| What to work on |
Go through the material below and return each line with the string "computer" in it.

| Supplied material |
+ + + + +

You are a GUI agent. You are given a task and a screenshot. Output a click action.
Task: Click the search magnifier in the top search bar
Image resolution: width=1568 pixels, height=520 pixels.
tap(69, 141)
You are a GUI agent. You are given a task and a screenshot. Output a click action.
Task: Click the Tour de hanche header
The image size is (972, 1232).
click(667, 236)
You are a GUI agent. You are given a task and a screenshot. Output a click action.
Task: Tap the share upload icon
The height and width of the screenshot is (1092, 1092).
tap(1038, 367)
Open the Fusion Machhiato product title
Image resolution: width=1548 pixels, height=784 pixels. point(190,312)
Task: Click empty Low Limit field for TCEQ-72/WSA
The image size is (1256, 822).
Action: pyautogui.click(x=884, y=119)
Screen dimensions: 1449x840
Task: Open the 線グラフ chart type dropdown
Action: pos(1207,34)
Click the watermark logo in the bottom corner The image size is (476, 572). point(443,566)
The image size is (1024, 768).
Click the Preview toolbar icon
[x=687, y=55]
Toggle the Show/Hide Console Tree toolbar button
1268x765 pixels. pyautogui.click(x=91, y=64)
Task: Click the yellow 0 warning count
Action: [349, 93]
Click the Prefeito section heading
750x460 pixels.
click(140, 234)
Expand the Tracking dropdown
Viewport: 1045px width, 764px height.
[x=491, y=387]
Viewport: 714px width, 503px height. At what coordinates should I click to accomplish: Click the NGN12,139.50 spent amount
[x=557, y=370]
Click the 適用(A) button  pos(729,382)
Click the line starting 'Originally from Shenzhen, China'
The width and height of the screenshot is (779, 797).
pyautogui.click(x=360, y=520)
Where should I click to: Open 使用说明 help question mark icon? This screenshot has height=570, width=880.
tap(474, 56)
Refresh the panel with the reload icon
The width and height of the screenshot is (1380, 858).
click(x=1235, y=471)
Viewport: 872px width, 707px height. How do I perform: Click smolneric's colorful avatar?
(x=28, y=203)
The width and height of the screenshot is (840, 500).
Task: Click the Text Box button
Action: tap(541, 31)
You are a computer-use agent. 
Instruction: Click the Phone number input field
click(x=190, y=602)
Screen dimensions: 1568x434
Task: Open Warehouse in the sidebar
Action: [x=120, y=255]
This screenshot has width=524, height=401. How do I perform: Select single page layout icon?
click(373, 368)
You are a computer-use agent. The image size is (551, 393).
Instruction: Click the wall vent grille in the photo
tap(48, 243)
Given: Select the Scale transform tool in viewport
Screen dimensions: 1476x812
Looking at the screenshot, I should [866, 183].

+ + + + +

| Output for this task |
You are a computer-use agent. 
You are a computer-use agent. The image size is (551, 393).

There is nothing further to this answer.